Dryden looked at her, briefly distracted by her uncanny perception, then let it go. He turned his attention back on the fallen lid.

“We need to get off the sidewalk,” he said.

He was moving even before he finished saying it. He guided Rachel into the shadows beside the nearest house and around to the back side. Here, the adjoining rear yards of two rows of homes formed a channel that paralleled the street. Dryden picked up their pace, north through the channel, determined to get away from the trash can as quickly as possible.

“They’ll come to that sound, won’t they,” Rachel said.

“Yes.”

He’d no sooner said it than running footsteps thudded on concrete, somewhere nearby. He shoved Rachel behind a shrub and ducked in alongside her; they were sandwiched between tiny branches and the foundation wall of a house. Staring out through the gap between the shrub and the concrete, Dryden had a limited view to the south, back the way they’d come from. He saw a shape flash by, two houses away. Seconds later the searcher’s boots stopped on the sidewalk Dryden and Rachel had abandoned a moment before. Silence. Then came the beep and hiss of a communication device. In the still, dense air, the man’s voice reached Dryden with clarity.

“Three-six, north of three-four’s position. No contact.”

A voice came back over the communicator, distorted but perceptible as Clay’s. “Copy, this is three-four, on my way back from the van.”

Now a third voice came in; Dryden recognized it as that of the leader. “Three-six, continue the street search. We think the girl doubled back. Resweep of the beach picked up a lead.”

“Copy, what’d you find?” the nearby man asked.

“A man’s wallet,” the leader said. “Under the causeway, right where we lost the trail.”

Dryden shut his eyes and exhaled. He didn’t even need to check; his ass against the foundation wall told him what was missing from his back pocket. He checked anyway. His wallet was gone.

Over the communicator, the leader said, “Double set of tracks in the sand, inland from the wallet toward your position. The team’s coming to you now. Coordinate with them and sweep the neighborhood. Three-four, meet me at the van; the wallet’s owner lives just north of here.”

 

CHAPTER THREE

Martin Gaul stood on the private balcony outside his office. He had his phone in his hand. He was holding it tightly enough that he could hear its glass display stressing.

The balcony faced south from the top floor of the building, overlooking Los Angeles from Sunset Boulevard. Gaul stared down on the nighttime expanse of the city—a thousand square miles of lighted gridwork, crisscrossed with freeways like the fiber-optic veins of an electronic life form.

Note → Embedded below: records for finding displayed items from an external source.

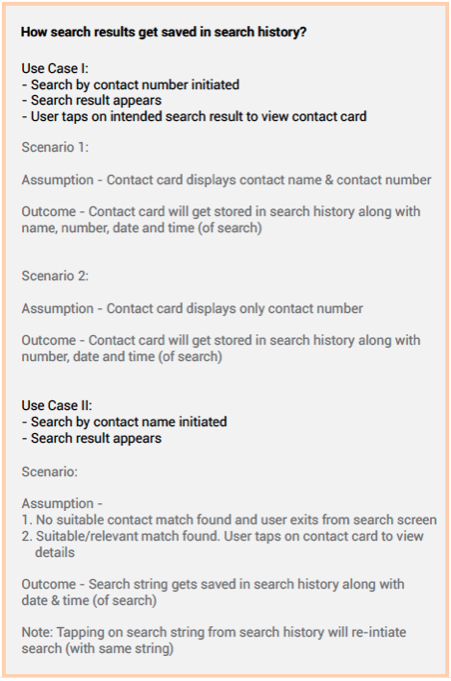Image resolution: width=451 pixels, height=681 pixels.
Task: Click the 'Scenario 2:' label
Action: 55,276
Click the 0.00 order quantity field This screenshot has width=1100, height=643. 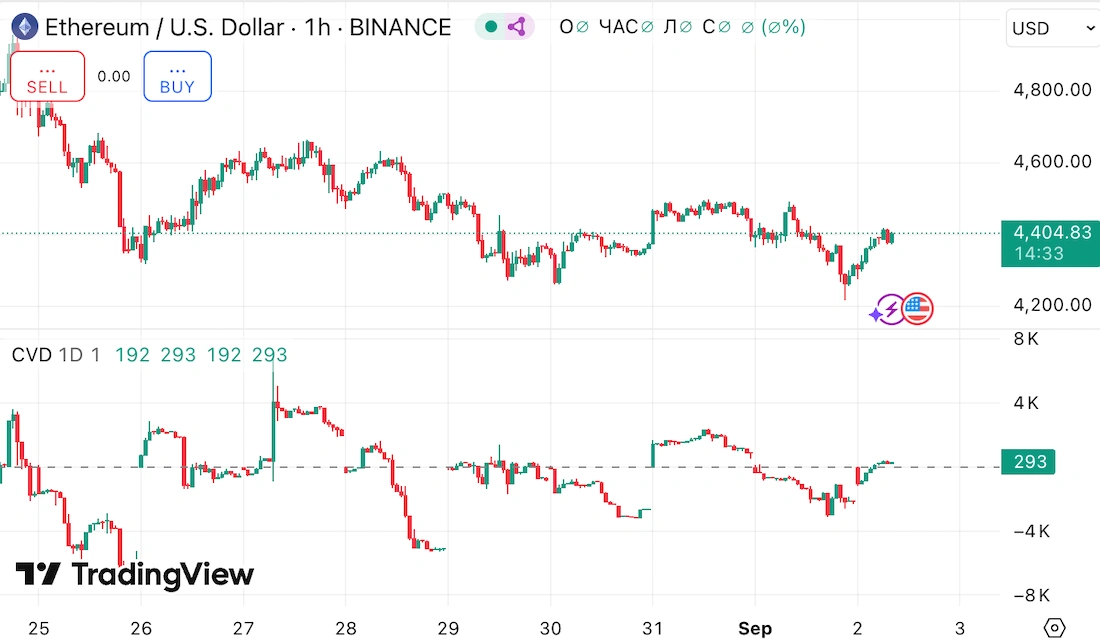pos(114,76)
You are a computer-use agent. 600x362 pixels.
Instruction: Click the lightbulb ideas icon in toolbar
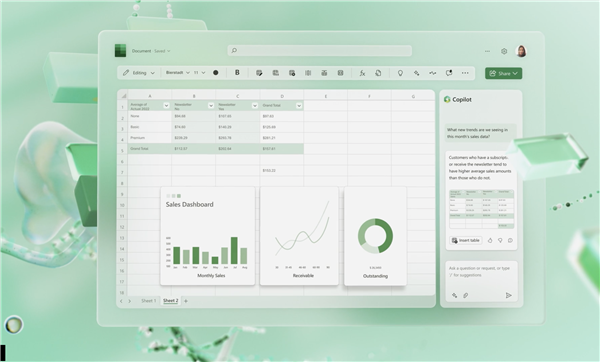[x=400, y=73]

He shut his eyes and tried to steady his breathing. Tried to choke the anxiety that had arrived with a phone call three minutes earlier.

Curren’s team had lost the girl.

Gaul turned from the rail. He paced to a table near the sliding door and set the phone on it, willing the damned thing to ring again, this time with news that everything was taken care of. He stared at it a moment longer and then went back to the view.

There was a taste in his mouth—a mix of low-burning fear and tension. He had experienced it before, thirty years back, the summer between college and the army, when he lived in Boston. He’d gone to a Sox game with friends and hit a bar outside Fenway afterward, and a lot of shots later he’d come out alone, vaguely aware that his friends had already gone. There’d been a girl he thought he was doing pretty well with, but then she left without saying good-bye, which put him in a rough mood. He remembered wandering outside and walking toward what he thought was the bus stop, and much later ending up down by the river, near Harvard Bridge. He was looking for a spot to take a piss when the trouble happened.